Como si empezara a salir de un sueño,
así me siento, Señor Jesús.
Comienzo a saborear el alba de un nuevo amanecer,
y es como la paz después de la tormenta.
Ahora sé que después de la tempestad viene la calma.
Señor Jesús, Señor del sosiego y de la serenidad,
acompáñame en este nuevo camino que estreno.

Yo quiero poner mis ojos dentro.
Quiero abrir los ojos del corazón
y con “nuevos ojos de ver” mirar la luz
y buscar el bien y la belleza, la verdad y el amor,
en mi corazón escondido y silencioso.
Quiero Señor, construir mi vida desde la Vida.
Quiero levantar mi vuelo desde una libertad responsable.
Quiero hacer verdad en mi camino desde la Verdad.
Quiero Señor, vivir el amor y el servicio desde el Amor.

Te necesito, Tú que eres la Respuesta a mi búsqueda.
Señor Jesús, yo quiero un sentido para mi vida,
quiero crecer en búsqueda de razones y sentidos
para mi existencia.
Quiero encontrar el modelo de ser hombre.
Quiero, Señor Jesús, orientar mi vida, darle rumbo.
Quiero saber la razón de mi origen, de dónde vengo.
Quiero que el río de mi vida tenga en ti su manantial.
Quiero saber la razón de lo que haga en la vida.

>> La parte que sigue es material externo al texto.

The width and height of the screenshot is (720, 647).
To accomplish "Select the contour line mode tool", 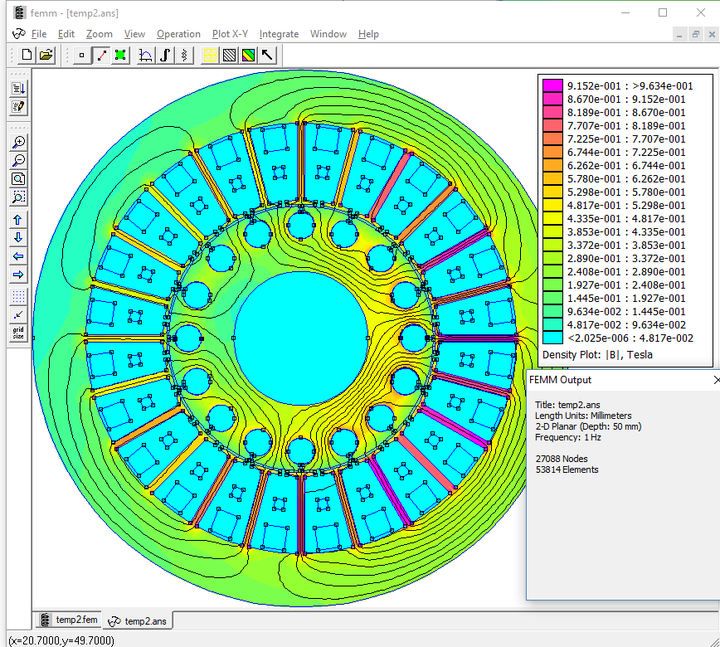I will (101, 55).
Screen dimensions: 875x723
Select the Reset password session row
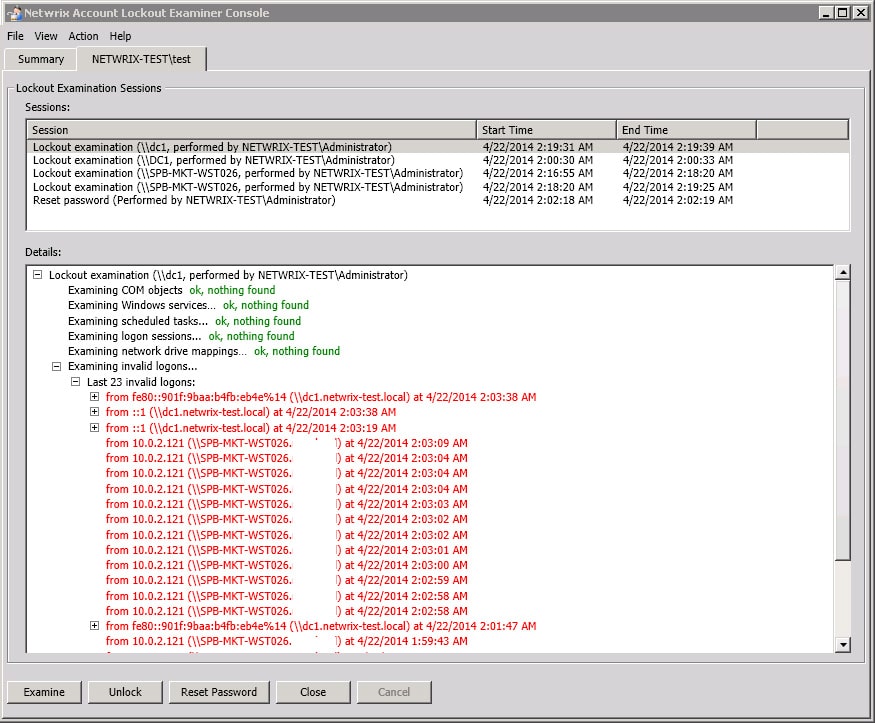pos(184,201)
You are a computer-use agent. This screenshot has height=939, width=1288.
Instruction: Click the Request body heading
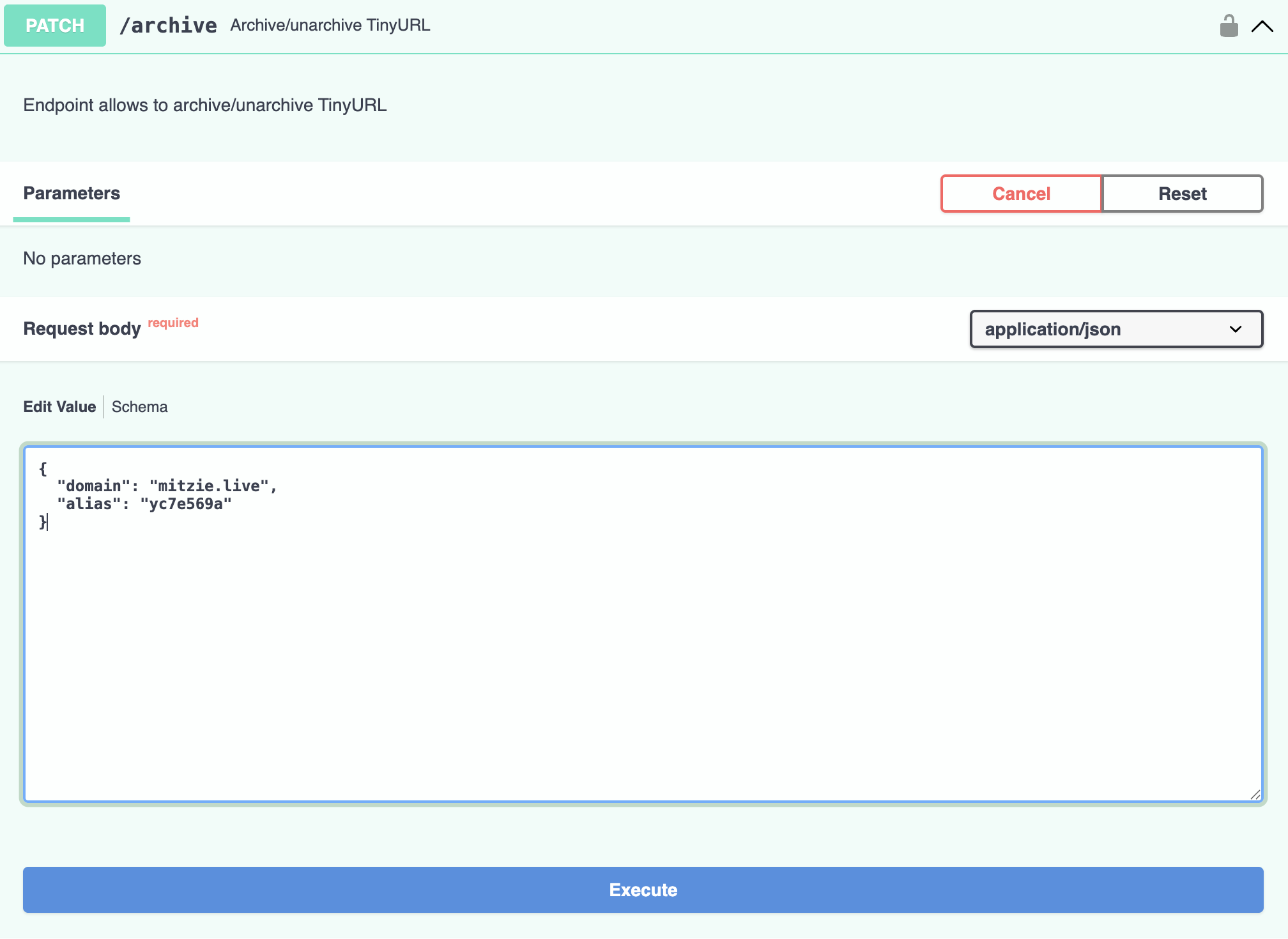[82, 328]

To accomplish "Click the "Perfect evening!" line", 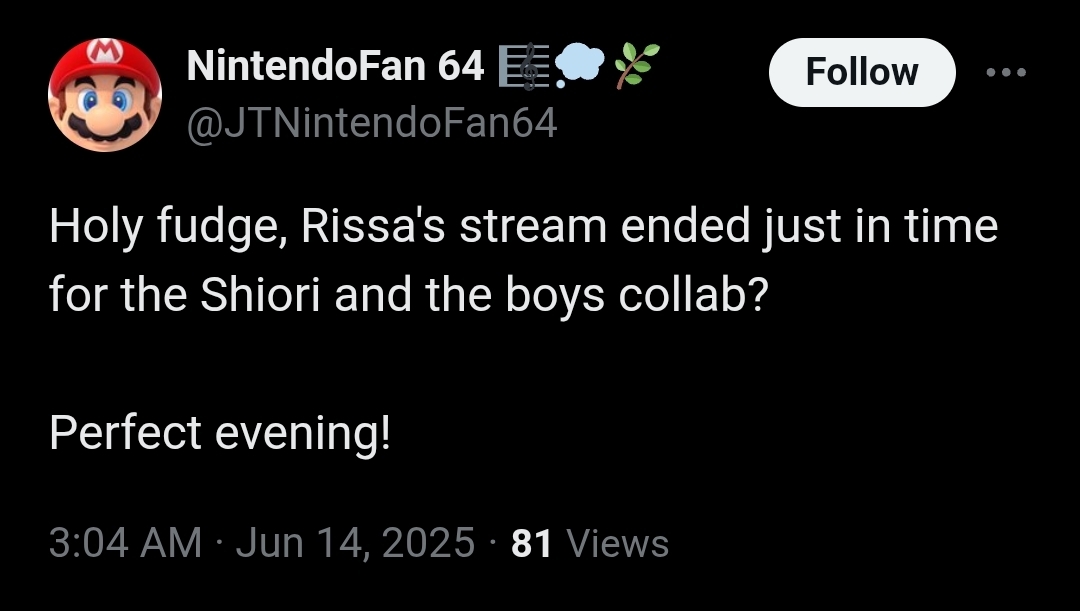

Quiero saber si mi vida vale la pena vivirla.
Quiero que el sentido de mi vida seas Tú.
Quiero saber hacia dónde camino,
saber cual es el destino y la meta de mi vida.
Quiero que Tú, Señor, seas el final de mi camino.
Señor Jesús, no quiero una vida que se apoye desde fuera.
No quiero muletas que no me dejen ir lejos.
No quiero soportes que no aguanten mi libertad.
No quiero parches para mi camino,
ni caretas para mis problemas.
No quiero manos que me empujen,
ni que den cuerda a mi fracaso.
No quiero quedarme en la cáscara de las cosas,
mientras mi corazón se muere de hambre.